It was a great scene. A crucial scene, in fact, because prior to that we had been treated to a veritable galaxy of famous talking heads rhapsodising over Scott Walker's genius, his innovativeness, the depth and scope of his recordings and his progression away from anything resembling traditional pop music to something more akin to avant guard or even performance art. The pop singer Lulu kept it simple. She just wanted to know if Scott was still "gorgeous". Fair enough, I thought. (She toured with him in the Sixties when he was in the Walker Brothers.)

From the snippets of music in the film, and they were only snippets, I am not at all sure if I like Scott Walker's later music or not. I might... because it is like nothing you will ever hear, and I quite like the idea of that.

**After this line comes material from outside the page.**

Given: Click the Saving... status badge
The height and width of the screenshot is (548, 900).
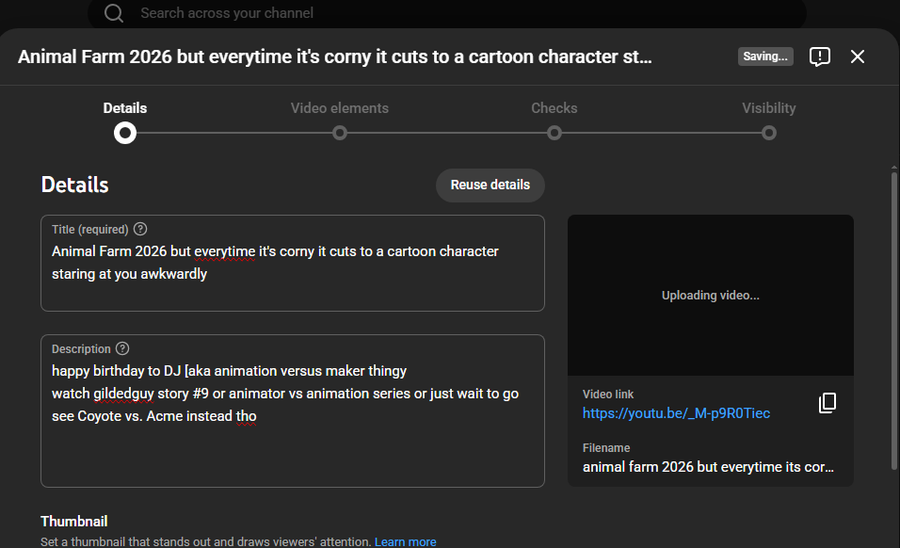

Therein lies the mystery of Scott Walker. His current work is impossible to pigeonhole and you cannot assume that you will like his current work based on his past work, because it is so completely different. I did like the Walker Brothers singles. I did like those early great, soaring, orchestrated solo records, some of which Julian Cope dismisses in the film as "M.O.R slop". Above all Scott Walker was, and still is, a brilliant vocalist.

But about the film...

This is a really good documentary. It's the full story from jobbing bass player on the Sunset Strip, teeny bop stardom with the Walker Brothers, solo success, solo and critical confusion, solo failure and extreme solo experimentation. There are lots and lots of clips, and some rare archive interview footage including Scott on mid 80's yoof show "The Tube", which is kind of hilarious in itself because of the dreadful video clip that was made to promote the single he had out at that time. (No idea what that was called.) Current interview footage shows Scott as shy, self effacing and (shock horror!) kind of normal. He also laughs a lot when recording, which was a bit of a surprise.

Good film.

Interestingly enough, the ear worm working away at my brain when I left the cinema was "Make It Easy On Yourself". Hell, there's nothing like a good pop tune. Maybe the most radical thing Scott could do now would be to record a pop album. Now that would be shocking...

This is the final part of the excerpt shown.